The reasons for MA use were investigated in this survey. The major reason for MA use is its benefit in enhancing sexuality; most male and female respondents neglected its addictiveness. Furthermore, both males and females had several wrong perceptions of MA. MA was usually regarded as a daily life necessity, very much like cigarettes, especially by male respondents. This finding indicates that more information on the risks and harm of MA should be provided in intervention programs in the future. MA use is a complicated social problem in many countries. The reasons why more and more people fall into MA addiction require more studies from the physiological, psychological, and social perspectives. Individual, social, and environmental factors have been reported to be associated with initiating MA injection . In this study, among those who recognised its addictiveness, fewer females than males wanted to try to abstain from MA. The reasons underlying this behaviour require further investigation.
Gender differences were observed in terms of MA use behaviours. Most female MA users initiated MA use at an early age, had shorter abuse durations, used MA more frequently, and were more likely use MA with heterosexual partners.
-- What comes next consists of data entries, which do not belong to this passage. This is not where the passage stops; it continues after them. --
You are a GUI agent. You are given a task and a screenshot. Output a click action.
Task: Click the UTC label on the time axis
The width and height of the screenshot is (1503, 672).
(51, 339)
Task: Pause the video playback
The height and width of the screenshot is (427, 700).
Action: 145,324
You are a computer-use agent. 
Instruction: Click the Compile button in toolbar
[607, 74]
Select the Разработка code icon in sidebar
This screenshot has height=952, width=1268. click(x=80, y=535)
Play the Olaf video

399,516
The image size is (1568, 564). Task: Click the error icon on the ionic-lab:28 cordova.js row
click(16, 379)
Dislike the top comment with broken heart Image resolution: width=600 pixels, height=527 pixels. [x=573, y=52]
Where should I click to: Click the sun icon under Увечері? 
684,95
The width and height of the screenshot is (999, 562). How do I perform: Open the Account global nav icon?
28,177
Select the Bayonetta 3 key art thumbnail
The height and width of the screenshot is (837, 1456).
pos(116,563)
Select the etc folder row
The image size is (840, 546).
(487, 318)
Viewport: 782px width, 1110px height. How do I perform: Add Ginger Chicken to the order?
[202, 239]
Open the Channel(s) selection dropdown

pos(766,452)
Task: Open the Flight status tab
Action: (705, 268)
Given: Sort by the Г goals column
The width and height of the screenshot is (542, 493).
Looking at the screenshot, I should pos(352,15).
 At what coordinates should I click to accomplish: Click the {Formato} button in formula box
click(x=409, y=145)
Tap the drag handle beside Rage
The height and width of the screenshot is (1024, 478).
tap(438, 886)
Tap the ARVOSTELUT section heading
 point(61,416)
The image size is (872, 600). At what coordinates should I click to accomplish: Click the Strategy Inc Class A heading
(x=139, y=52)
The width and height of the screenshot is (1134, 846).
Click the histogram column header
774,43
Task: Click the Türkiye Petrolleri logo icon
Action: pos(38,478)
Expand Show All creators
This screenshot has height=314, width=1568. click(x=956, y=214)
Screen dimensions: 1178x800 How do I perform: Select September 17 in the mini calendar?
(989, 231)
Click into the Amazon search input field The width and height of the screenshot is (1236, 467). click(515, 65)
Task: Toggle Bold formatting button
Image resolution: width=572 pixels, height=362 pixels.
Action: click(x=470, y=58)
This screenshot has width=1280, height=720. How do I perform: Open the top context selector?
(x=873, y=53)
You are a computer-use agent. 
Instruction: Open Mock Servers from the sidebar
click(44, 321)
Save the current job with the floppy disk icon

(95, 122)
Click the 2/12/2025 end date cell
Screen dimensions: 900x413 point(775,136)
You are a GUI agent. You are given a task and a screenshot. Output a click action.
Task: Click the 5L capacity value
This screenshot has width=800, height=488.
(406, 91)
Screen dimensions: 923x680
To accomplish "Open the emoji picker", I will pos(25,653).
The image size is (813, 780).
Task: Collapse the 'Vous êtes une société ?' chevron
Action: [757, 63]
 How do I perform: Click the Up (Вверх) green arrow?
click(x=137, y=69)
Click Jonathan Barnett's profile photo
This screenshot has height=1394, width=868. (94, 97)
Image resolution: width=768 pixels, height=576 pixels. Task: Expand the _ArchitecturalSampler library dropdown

MA enhances sexual performance, sensitivity, and pleasure, increasing the risk of trauma from prolonged intercourse and failure to use condoms [25, 26], and is associated with having multiple sex partners and unprotected sex [9–11]. Results from this paper support previous findings showing that MA use can greatly increase the risk of STD/HIV transmission. Although most respondents in this study had enough knowledge of STD/AIDS, some misunderstandings were observed. Most male and female respondents recognised the risk of multiple sex partners; however, many MA users did not know how to prevent STDs/AIDS using condoms. High-risk sexual behaviours related to MA use among these respondents were very common, including having sex with multiple partners and exchanging sex partners. More males had been engaged in group sex and sex partner exchanges than females because most male respondents had had sex with CSWs during MA use. It indicates the truth that many sex episodes involved one man and more than one woman including those women who are not MA users during MA use, suggesting that some form of intervention specific to these kinds of sex encounters should be conducted. Furthermore, many males had also been engaged in other high-risk sexual practices, such as never using condoms and never changing condoms when changing CSW partners, which may endanger their female partners as well.
Several limitations are present in this study, including the sample population and the data collection methods. First, the study utilised non-random sampling recruitment methods and had inclusion criteria confined to non-injected heterosexual MA users; thus, the generalisability of the study results could be limited. Second, behavioural data were collected through self-reporting and memory or recall of behaviours during sexual or MA use events may be problematic. Third, most female MA users recruited into the study report behaviors that would lead them to be classified as sex workers. Therefore, the sample tells us little about MA use and related knowledge, attitudes, and risk behaviors in the broader population of women who use MA without injection. Finally, although STD/HIV testing was conducted for each participant in this cross-sectional study, detailed information about actual STD/HIV infection rates in this article was not provided. A multi-factor analysis on STD/HIV prevalence among non-injecting heterosexual MA users will be conducted in another study.
The study was characterised by a number of strengths. First, this study provides the first report in China addressing the characteristics of and high-risk behaviours among non-injecting heterosexual MA users. Second, the findings enrich our knowledge of gender differences in demographic characteristics, perception of MA and STDs/HIV, and high-risk behaviours among non-injecting heterosexual MA users. Third, this study discussed the reasons for MA use, although further investigation is needed.